_Assignment_.
Read through the data, and wherever a line holds the word "computer", write that line out.

_Extracted data_.
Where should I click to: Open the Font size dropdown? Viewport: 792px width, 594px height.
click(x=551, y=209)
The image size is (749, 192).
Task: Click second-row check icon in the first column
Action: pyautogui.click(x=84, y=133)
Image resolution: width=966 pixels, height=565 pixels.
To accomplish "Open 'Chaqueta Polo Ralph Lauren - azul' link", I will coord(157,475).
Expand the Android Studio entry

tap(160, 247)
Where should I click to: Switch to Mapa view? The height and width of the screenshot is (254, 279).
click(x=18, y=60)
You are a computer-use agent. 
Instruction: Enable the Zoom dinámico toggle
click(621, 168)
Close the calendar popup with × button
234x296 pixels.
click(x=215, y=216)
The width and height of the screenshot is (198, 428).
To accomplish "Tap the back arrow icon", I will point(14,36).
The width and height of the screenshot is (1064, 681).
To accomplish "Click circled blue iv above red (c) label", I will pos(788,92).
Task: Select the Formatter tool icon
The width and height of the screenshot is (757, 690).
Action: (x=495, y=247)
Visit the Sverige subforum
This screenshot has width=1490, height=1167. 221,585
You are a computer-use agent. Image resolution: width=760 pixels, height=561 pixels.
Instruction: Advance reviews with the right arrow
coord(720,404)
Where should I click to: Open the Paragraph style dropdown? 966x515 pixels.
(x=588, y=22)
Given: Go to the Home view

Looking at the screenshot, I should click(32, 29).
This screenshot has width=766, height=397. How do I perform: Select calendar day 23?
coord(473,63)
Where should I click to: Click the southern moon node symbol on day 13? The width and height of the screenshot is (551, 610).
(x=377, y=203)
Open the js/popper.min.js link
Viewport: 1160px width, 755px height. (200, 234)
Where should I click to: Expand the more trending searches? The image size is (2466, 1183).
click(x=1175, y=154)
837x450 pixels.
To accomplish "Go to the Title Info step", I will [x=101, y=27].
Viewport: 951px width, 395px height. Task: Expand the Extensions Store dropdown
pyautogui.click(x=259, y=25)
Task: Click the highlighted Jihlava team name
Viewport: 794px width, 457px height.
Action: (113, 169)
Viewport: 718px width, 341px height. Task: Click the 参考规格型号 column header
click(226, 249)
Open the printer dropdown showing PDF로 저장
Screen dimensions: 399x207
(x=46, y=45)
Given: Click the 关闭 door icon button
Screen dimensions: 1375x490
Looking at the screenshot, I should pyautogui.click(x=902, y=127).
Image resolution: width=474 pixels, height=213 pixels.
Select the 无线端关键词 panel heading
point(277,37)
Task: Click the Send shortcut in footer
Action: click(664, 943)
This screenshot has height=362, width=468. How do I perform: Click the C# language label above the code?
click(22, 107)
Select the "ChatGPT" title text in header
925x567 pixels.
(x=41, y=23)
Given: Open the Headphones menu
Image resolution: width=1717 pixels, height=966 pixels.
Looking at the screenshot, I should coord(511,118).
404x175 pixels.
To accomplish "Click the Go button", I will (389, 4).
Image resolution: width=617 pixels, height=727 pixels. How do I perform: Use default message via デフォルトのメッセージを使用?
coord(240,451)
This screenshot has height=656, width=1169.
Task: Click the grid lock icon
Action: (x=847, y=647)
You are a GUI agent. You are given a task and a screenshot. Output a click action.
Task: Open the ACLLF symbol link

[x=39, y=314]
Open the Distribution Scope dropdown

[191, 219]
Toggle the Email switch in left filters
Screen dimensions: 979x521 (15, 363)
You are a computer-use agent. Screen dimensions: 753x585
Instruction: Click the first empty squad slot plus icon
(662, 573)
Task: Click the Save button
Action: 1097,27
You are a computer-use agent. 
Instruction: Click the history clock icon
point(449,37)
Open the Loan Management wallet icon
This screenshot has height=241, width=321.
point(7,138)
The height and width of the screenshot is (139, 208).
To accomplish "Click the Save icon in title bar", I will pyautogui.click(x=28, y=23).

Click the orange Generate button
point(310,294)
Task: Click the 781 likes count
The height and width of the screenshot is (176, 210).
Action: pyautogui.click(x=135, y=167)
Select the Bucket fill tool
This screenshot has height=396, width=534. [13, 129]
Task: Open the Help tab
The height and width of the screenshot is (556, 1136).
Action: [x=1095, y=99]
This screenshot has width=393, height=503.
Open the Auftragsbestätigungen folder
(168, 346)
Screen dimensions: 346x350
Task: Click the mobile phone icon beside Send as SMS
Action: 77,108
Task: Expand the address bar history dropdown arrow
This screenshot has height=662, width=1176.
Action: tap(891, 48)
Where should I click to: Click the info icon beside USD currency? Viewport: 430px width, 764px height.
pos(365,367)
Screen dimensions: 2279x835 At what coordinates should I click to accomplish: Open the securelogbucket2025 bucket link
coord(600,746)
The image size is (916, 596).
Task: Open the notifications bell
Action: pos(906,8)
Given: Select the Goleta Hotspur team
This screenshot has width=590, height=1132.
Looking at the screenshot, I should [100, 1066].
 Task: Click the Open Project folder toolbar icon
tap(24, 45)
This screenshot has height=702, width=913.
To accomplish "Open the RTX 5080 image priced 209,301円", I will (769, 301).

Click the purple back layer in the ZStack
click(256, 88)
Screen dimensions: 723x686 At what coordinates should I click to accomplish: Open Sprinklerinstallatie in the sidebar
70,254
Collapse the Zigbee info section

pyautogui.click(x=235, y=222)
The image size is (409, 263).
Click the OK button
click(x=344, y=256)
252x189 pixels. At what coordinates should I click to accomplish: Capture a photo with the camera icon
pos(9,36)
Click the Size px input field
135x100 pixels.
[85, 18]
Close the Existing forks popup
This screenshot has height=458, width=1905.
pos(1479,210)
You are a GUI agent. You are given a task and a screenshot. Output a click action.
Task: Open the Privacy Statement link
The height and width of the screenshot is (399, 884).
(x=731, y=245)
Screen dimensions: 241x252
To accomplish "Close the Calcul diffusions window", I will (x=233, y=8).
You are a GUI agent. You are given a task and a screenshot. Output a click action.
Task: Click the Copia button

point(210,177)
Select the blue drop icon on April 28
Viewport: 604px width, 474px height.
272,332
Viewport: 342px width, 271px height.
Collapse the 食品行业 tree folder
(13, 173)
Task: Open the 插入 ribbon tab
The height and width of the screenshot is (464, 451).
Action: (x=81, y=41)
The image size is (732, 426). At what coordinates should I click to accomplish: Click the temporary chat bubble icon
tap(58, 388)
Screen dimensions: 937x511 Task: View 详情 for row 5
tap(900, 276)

_Solution to this problem_.
You are a computer-use agent. 
You are a computer-use agent. Image resolution: width=760 pixels, height=561 pixels.
You are a computer-use agent. Screen dimensions: 753x585
You are a computer-use agent. 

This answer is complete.